# Final Project: Intermediate SQL Querying

In [2]:
# importing the necessary libraries
import csv, sqlite3, pandas as pd

In [3]:
# Establishing database connection and cursor objects
con = sqlite3.connect("FinalDB.db")
cur = con.cursor()

In [5]:
# loading sql magic and connecting to the FinalDB database

%load_ext sql

%sql sqlite:///FinalDB.db

The sql extension is already loaded.

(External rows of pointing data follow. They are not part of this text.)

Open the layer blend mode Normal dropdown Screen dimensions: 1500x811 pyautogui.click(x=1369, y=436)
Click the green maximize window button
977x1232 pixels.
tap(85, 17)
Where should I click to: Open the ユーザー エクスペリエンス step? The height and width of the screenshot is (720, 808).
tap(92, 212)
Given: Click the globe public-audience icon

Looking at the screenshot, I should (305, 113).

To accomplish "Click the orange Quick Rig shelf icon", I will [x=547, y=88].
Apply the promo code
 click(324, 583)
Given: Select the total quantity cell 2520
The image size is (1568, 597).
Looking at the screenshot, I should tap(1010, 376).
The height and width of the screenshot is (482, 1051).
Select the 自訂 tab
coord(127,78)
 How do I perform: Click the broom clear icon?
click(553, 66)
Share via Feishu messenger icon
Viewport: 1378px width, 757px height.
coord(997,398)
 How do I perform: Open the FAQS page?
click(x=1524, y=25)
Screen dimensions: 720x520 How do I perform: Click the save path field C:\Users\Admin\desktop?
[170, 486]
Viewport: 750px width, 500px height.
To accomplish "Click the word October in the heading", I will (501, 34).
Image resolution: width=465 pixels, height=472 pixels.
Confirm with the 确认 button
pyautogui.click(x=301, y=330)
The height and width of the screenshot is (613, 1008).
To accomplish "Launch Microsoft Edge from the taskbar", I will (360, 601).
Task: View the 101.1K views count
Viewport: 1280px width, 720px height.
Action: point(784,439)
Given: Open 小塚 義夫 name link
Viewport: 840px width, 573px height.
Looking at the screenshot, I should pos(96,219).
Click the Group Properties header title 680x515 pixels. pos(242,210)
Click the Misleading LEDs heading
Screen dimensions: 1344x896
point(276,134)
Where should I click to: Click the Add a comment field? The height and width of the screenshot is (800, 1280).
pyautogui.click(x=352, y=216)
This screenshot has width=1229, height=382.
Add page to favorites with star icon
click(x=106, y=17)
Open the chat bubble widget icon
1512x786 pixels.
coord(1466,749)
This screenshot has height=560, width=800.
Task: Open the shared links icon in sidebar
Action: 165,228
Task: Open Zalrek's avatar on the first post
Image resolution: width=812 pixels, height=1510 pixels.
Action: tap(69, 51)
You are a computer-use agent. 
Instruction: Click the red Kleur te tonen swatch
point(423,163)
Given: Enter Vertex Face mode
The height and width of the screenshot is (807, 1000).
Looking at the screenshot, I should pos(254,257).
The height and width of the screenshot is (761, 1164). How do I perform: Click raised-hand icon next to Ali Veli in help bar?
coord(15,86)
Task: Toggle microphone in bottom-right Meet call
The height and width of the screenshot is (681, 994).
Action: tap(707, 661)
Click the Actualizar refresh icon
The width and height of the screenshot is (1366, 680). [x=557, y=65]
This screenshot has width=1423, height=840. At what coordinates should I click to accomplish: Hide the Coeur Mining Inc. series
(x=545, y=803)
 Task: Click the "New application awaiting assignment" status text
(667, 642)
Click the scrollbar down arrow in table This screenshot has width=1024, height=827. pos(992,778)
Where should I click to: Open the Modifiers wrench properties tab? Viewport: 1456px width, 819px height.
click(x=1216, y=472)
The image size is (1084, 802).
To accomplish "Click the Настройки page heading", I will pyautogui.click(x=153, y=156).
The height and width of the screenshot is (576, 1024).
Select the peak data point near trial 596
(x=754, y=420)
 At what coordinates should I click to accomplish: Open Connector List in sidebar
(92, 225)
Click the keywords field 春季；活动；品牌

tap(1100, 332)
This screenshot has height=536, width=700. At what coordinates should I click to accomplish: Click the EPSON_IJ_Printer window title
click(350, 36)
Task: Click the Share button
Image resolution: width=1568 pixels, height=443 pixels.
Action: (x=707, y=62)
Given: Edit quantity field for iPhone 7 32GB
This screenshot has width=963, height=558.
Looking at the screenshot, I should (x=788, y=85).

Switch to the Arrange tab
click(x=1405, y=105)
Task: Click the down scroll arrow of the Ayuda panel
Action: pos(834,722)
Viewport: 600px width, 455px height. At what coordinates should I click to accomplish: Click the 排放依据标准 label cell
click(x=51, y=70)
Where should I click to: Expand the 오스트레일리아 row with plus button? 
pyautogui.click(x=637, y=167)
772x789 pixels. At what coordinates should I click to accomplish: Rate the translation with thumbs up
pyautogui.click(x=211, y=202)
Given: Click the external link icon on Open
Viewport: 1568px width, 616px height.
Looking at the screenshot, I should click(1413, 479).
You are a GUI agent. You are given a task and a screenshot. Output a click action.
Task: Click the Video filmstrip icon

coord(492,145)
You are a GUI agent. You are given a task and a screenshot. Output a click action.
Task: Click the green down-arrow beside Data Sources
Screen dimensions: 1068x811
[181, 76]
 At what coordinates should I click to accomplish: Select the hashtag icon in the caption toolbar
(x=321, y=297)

To reload it, use:
  %reload_ext sql


In [6]:
#downloading the datasets
from urllib.request import urlretrieve

urls = ["https://cf-courses-data.s3.us.cloud-object-storage.appdomain.cloud/IBMDeveloperSkillsNetwork-DB0201EN-SkillsNetwork/labs/FinalModule_Coursera_V5/data/ChicagoCensusData.csv?utm_medium=Exinfluencer&utm_source=Exinfluencer&utm_content=000026UJ&utm_term=10006555&utm_id=NA-SkillsNetwork-Channel-SkillsNetworkCoursesIBMDeveloperSkillsNetworkDB0201ENSkillsNetwork20127838-2021-01-01", 
        "https://cf-courses-data.s3.us.cloud-object-storage.appdomain.cloud/IBMDeveloperSkillsNetwork-DB0201EN-SkillsNetwork/labs/FinalModule_Coursera_V5/data/ChicagoPublicSchools.csv?utm_medium=Exinfluencer&utm_source=Exinfluencer&utm_content=000026UJ&utm_term=10006555&utm_id=NA-SkillsNetwork-Channel-SkillsNetworkCoursesIBMDeveloperSkillsNetworkDB0201ENSkillsNetwork20127838-2021-01-01", 
        "https://cf-courses-data.s3.us.cloud-object-storage.appdomain.cloud/IBMDeveloperSkillsNetwork-DB0201EN-SkillsNetwork/labs/FinalModule_Coursera_V5/data/ChicagoCrimeData.csv?utm_medium=Exinfluencer&utm_source=Exinfluencer&utm_content=000026UJ&utm_term=10006555&utm_id=NA-SkillsNetwork-Channel-SkillsNetworkCoursesIBMDeveloperSkillsNetworkDB0201ENSkillsNetwork20127838-2021-01-01"]
file_names = ["ChicagoCensusData.csv", "ChicagoPublicSchoolsData.csv", "ChicagoCrimeData.csv"]
table_names = ["Chicago_Census_Data", "Chicago_Public_Schools_Data", "Chicago_Crime_Data"]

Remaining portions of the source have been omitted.